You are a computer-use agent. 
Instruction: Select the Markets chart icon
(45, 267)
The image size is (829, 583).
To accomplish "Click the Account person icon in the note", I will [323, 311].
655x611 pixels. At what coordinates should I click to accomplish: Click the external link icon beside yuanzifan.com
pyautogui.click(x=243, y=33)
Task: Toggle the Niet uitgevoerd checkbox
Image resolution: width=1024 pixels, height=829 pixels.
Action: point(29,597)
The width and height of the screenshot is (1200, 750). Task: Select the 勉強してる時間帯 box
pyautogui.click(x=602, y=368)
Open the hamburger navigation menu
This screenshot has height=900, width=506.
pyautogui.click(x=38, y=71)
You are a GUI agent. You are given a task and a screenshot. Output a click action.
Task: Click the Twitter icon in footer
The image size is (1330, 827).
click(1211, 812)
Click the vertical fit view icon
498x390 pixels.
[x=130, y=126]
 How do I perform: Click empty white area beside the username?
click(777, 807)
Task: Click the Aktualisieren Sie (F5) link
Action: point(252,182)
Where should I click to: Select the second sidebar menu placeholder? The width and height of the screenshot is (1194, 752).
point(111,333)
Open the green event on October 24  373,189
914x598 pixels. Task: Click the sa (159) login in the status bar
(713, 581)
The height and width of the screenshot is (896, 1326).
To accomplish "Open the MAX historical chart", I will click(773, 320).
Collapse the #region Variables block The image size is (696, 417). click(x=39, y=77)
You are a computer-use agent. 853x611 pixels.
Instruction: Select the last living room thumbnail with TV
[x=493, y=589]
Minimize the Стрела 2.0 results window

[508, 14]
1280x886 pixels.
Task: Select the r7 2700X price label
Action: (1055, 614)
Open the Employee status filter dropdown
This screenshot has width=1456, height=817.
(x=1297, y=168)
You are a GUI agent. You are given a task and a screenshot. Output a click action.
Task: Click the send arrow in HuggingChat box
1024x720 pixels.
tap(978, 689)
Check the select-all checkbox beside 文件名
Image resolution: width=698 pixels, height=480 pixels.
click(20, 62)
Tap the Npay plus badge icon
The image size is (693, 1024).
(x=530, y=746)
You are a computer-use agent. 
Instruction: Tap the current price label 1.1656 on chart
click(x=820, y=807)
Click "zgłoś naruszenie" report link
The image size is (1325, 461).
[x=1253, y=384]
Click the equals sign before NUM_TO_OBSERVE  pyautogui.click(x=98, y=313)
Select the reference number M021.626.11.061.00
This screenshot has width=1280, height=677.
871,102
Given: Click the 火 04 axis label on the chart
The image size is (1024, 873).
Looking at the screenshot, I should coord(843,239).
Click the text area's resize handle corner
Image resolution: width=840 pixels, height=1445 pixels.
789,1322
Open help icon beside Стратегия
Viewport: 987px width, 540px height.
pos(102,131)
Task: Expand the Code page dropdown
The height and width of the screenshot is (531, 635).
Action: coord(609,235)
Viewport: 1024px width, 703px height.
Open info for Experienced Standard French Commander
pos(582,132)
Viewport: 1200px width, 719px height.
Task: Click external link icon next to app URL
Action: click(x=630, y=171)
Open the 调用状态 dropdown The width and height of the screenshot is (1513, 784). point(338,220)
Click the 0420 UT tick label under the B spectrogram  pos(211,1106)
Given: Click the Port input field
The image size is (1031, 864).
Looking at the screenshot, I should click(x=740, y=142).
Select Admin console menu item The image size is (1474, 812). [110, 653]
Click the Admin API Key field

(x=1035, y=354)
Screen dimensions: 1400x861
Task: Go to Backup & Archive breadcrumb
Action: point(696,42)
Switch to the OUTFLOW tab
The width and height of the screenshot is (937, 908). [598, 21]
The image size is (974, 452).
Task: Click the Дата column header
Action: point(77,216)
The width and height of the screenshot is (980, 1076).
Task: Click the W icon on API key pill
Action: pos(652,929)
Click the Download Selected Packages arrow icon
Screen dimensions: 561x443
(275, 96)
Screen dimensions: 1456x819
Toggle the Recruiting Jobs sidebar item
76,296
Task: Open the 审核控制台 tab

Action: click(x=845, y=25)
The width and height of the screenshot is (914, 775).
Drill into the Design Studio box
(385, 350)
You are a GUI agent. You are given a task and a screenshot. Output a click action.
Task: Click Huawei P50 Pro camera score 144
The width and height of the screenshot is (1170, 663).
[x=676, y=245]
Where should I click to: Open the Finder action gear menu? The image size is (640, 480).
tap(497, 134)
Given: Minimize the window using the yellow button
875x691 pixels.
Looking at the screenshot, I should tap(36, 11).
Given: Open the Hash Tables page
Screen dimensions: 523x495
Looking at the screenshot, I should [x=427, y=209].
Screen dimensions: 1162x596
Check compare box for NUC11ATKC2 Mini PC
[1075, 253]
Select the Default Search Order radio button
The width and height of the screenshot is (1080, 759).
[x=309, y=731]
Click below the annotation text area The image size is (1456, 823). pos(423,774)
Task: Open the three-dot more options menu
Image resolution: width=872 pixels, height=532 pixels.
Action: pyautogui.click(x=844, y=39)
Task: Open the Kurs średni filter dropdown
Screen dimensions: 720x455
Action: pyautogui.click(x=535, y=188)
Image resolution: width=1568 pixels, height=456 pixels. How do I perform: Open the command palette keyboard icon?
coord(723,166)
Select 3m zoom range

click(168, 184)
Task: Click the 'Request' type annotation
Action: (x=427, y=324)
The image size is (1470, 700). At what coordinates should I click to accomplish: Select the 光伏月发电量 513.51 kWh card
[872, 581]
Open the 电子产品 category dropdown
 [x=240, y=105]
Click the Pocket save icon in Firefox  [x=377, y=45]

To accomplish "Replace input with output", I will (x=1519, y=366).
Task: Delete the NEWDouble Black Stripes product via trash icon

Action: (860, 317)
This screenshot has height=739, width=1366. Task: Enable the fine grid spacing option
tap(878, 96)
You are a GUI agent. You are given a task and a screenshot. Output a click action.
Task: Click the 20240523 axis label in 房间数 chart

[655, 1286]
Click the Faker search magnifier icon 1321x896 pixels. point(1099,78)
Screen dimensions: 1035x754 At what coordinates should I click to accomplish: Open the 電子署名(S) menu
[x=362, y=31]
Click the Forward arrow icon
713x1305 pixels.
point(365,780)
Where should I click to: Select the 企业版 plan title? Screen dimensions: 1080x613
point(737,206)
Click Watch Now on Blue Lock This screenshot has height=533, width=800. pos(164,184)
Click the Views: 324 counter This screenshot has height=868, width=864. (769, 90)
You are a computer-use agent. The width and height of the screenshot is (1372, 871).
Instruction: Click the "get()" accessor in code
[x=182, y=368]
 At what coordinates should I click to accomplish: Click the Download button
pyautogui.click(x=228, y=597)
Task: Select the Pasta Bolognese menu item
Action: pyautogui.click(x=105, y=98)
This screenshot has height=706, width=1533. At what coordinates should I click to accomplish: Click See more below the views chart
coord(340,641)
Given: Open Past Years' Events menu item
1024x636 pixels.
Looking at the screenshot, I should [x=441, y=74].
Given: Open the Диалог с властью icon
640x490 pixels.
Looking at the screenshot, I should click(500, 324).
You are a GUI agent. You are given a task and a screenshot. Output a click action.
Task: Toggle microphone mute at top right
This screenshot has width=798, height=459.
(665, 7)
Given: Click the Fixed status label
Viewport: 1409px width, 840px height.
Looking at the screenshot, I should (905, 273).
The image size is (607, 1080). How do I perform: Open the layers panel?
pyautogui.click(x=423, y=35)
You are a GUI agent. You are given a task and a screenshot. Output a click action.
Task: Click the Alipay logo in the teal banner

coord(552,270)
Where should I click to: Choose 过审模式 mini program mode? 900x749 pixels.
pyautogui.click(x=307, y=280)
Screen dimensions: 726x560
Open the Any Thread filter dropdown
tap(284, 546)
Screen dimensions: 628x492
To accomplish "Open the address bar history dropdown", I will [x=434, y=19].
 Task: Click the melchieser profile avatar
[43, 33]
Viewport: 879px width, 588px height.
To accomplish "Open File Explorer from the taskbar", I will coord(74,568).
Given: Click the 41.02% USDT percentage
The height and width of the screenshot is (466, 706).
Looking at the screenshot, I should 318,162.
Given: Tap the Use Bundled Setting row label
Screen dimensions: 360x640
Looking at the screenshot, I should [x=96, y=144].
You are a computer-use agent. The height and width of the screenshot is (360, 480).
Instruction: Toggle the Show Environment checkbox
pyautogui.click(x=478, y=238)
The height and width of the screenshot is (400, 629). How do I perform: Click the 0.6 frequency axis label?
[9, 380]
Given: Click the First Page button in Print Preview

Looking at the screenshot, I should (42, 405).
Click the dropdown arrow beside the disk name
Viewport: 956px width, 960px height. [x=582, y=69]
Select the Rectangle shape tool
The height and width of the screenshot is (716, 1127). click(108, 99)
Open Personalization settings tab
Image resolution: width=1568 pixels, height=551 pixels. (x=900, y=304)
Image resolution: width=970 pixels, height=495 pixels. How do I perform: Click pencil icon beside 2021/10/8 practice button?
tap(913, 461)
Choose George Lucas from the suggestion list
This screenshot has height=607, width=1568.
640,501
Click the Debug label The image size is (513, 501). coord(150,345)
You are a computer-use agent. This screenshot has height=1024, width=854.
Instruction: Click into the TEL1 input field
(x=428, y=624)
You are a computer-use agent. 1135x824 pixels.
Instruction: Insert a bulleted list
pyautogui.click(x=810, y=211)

● **Work order**
Among the records above, extract exactly the lines from the line with "Where should I click to: Open" to the line with "Click below the", both lines included, and leave out the rest.

● **Solution to the problem**
Where should I click to: Open the Finder action gear menu? The image size is (640, 480).
tap(497, 134)
Given: Minimize the window using the yellow button
875x691 pixels.
Looking at the screenshot, I should tap(36, 11).
Given: Open the Hash Tables page
Screen dimensions: 523x495
Looking at the screenshot, I should [x=427, y=209].
Screen dimensions: 1162x596
Check compare box for NUC11ATKC2 Mini PC
[1075, 253]
Select the Default Search Order radio button
The width and height of the screenshot is (1080, 759).
[x=309, y=731]
Click below the annotation text area The image size is (1456, 823). pos(423,774)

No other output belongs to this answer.